Non cercate di immaginare una trama quindi: c’è un filo conduttore, ma il tutto è costruito per avere tantissime sfaccettature, quasi cambiando ad ogni ascolto, con aggiunte, rimozioni e nuovi colori.
Credo che una delle più grandi potenzialità di questo lavoro sia riuscire proprio ad essere allo stesso tempo personale e globale, ma in un modo che ognuno di noi dipinge e crea da se, visivamente.
Chi di noi non si è mai trovato sull’orlo dell’abisso ? Consapevole di una fine inesorabile, costretti a dover affrontare una perdita, anche solo di una parte di noi. Una volta messi davanti a questa “fine”, cosa abbiamo pensato ? In quell’istante dilatato all’infinito e lentissimo, che ci siamo detti, che tipo di discorsi mentali ha affrontato il nostro subconscio o che viaggio è stato percorso da noi stessi ?
E’ questo il tipo di ambiente in cui arriva la band, che con A Thousand Suns prova a sussurrare, cullare, dipingere un mondo di favole distorte, visionarie, che ci parlano di morte, orgoglio, autocommiserazione per aver causato qualcosa di cui siamo pentiti eppure forse ancora ne siamo fieri – autodistruzione, voglia di lasciarsi andare, ma anche di affrontare una nuova vita, di voltare pagina.

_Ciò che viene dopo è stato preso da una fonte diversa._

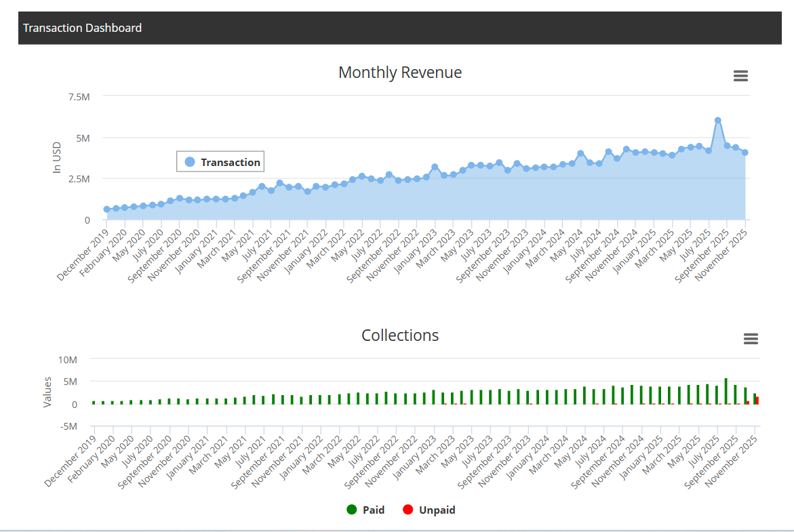Click the Transaction Dashboard header title
This screenshot has height=532, width=794.
[x=82, y=28]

Voglia di gridare quasi fino a non vederci più, di andare all’inferno e ribellarsi contro chi ci opprime, per poi trovarsi soli e lasciare andare tutto il dolore, finalmente pronti ad affrontare una fine che noi stessi abbiamo causato, arrivando fino all’eden interiore … nudi, spogliati di ogni “surplus” o aggiunta inutile, di ogni falso mito della vita terrena, pronti a correre per noi stessi e stringere quello che ci resta tra le braccia, consapevoli che non siamo soli, perché un bene superiore riesce sempre a farci ritrovare la strada.